Copy out every line of the records that contains the word "button".

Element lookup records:

◇ ◇ ◇

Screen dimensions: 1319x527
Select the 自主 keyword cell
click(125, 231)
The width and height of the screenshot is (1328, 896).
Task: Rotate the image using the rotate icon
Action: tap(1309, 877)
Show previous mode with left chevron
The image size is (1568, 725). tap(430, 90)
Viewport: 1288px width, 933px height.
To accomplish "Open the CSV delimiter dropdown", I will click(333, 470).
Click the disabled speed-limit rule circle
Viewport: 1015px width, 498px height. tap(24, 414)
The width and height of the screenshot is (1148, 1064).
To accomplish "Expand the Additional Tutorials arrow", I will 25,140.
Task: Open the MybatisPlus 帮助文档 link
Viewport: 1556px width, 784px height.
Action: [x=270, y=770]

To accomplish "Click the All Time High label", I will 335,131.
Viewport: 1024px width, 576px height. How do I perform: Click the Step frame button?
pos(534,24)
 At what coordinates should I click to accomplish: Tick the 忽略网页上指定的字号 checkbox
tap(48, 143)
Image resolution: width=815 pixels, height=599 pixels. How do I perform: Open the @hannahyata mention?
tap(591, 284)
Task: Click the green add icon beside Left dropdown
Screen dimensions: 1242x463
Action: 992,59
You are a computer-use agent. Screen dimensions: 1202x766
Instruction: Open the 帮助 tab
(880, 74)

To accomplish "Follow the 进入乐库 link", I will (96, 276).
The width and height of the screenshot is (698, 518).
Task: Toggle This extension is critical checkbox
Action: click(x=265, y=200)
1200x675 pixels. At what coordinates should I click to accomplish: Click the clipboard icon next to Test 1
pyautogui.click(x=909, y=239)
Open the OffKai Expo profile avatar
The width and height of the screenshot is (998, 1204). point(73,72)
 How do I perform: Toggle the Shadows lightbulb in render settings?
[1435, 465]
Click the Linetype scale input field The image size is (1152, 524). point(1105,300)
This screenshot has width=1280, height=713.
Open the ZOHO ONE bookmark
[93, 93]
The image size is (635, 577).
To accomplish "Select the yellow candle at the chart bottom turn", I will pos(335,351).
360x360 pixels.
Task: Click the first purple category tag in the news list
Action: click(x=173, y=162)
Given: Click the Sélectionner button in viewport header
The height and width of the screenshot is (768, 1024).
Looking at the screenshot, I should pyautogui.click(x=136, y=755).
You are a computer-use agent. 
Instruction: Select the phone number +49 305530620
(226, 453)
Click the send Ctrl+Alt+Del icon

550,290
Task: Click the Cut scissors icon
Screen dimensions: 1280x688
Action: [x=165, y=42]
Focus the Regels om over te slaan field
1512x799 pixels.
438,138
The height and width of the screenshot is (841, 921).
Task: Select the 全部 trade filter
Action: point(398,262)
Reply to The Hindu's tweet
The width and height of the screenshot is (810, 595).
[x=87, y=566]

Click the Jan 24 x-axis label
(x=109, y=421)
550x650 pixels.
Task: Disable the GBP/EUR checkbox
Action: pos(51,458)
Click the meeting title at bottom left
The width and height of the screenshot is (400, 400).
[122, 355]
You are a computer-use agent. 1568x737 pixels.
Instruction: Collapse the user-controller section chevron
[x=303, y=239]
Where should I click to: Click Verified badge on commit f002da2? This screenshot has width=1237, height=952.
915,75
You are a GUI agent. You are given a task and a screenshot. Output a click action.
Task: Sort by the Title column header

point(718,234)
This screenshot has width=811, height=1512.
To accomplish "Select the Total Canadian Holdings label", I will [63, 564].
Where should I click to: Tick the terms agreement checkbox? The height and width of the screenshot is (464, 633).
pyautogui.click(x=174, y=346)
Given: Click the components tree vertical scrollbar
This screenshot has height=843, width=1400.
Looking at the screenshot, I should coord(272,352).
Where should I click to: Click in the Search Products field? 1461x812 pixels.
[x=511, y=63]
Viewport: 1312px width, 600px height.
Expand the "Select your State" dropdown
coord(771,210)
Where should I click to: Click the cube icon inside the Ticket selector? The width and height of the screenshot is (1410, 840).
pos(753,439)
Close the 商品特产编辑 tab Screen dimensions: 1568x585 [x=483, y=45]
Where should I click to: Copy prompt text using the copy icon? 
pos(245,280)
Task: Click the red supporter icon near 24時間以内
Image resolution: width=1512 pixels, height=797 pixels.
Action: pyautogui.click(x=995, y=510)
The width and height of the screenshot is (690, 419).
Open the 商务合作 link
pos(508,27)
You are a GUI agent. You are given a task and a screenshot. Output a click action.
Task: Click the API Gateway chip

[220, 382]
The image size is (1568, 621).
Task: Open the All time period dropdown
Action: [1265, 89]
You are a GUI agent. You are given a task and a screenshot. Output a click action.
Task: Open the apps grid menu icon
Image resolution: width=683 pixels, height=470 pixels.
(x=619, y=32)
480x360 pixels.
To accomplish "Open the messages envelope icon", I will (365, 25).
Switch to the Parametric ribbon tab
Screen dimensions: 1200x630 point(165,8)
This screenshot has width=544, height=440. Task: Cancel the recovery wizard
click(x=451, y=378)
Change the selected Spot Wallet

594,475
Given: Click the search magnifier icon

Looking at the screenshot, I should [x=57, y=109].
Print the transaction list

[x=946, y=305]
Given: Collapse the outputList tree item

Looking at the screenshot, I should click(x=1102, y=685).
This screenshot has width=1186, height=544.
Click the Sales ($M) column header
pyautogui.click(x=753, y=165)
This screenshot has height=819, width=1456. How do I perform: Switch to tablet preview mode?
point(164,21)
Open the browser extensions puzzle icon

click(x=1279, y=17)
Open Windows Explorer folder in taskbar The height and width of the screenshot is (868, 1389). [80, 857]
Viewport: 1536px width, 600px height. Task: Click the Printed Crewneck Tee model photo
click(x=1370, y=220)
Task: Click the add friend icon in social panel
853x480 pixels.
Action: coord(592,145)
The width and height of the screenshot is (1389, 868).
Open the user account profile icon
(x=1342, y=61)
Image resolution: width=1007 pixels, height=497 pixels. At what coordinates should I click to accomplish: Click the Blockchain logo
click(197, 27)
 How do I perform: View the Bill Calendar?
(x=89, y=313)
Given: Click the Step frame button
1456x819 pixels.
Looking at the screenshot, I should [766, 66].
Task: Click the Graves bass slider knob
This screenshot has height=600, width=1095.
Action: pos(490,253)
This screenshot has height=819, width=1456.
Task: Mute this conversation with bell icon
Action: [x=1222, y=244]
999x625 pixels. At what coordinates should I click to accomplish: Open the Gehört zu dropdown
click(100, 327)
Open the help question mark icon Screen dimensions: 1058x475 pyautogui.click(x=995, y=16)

◇ ◇ ◇

§ **Correct output**:
Viewport: 1024px width, 576px height. How do I perform: Click the Step frame button?
Given: Click the Sélectionner button in viewport header
Given: Click the Step frame button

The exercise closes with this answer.